Two essays on the commemoration of slavery in the United States and Ghana are important since their subject is inherently transnational and relational. Fath Davis Ruffins examines a shift in the last twenty-five years in American museums, from a virtual silence about slavery to exhibitions about post-slavery achievements and civil rights to the recent emergence of an international perspective on slavery including the Middle Passage. Finally, her essay addresses U.S. cultural politics, as Ruffins identifies competing paradigms—one stressing interracial reconciliation and the other Afrocentrism and reparation—that inform popular and academic discussions of slavery. Christine Mullen Kreamer, in her work on the Cape Coast Castle Museum in Ghana, discovers contests over meaning that pit local Ghanaian hosts against African-American roots tourists.

Museum Frictions offers a sense of ongoing negotiations in the world of exhibitions. Disjunctures between museums as leisure zones and possibilities for critical reflexive museology (and tourism) are often surreal. “We are in a time of transition,” writes Hall (p. 98). What is striking is the extent to which minorities, especially in postcolonial societies and post-apartheid South Africa, are able to use museums as vehicles for self-representation, cultural production, activism, and to create exchange and alliance relationships with outsiders. In commenting on this, Fred Myers notes that he is at “risk of sounding like an optimist” (p. 504). Cultural critics and practitioners involved in critical museology may find optimism unfamiliar, but this book makes the case that the museum world is enabling constructive debates and visual conversations across cultures, in ways that challenge dominant and inherited power relations.

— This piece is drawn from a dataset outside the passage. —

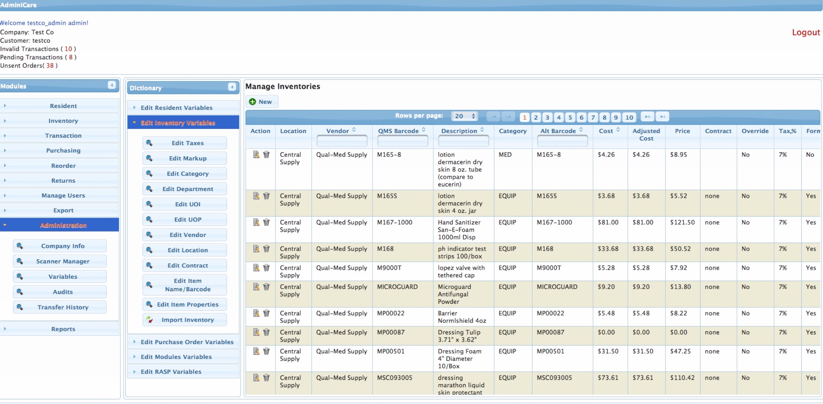Click the Description filter field
The image size is (823, 404).
[x=463, y=141]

Anthropologist Shelley Ruth Butler is a lecturer in the McGill Institute for the Study of Canada at McGill University. Her research focuses on museums, cultural politics, and tourism in Canada and South Africa. She is the author of Contested Representations: Revisiting Into the Heart of Africa (Peterborough, ON: Broadview Press, 2008). She has also published work in Museum Anthropology and City and Society. Professor Butler teaches courses on consumer culture, travel and tourism, material culture and museums, and Canadian cultures.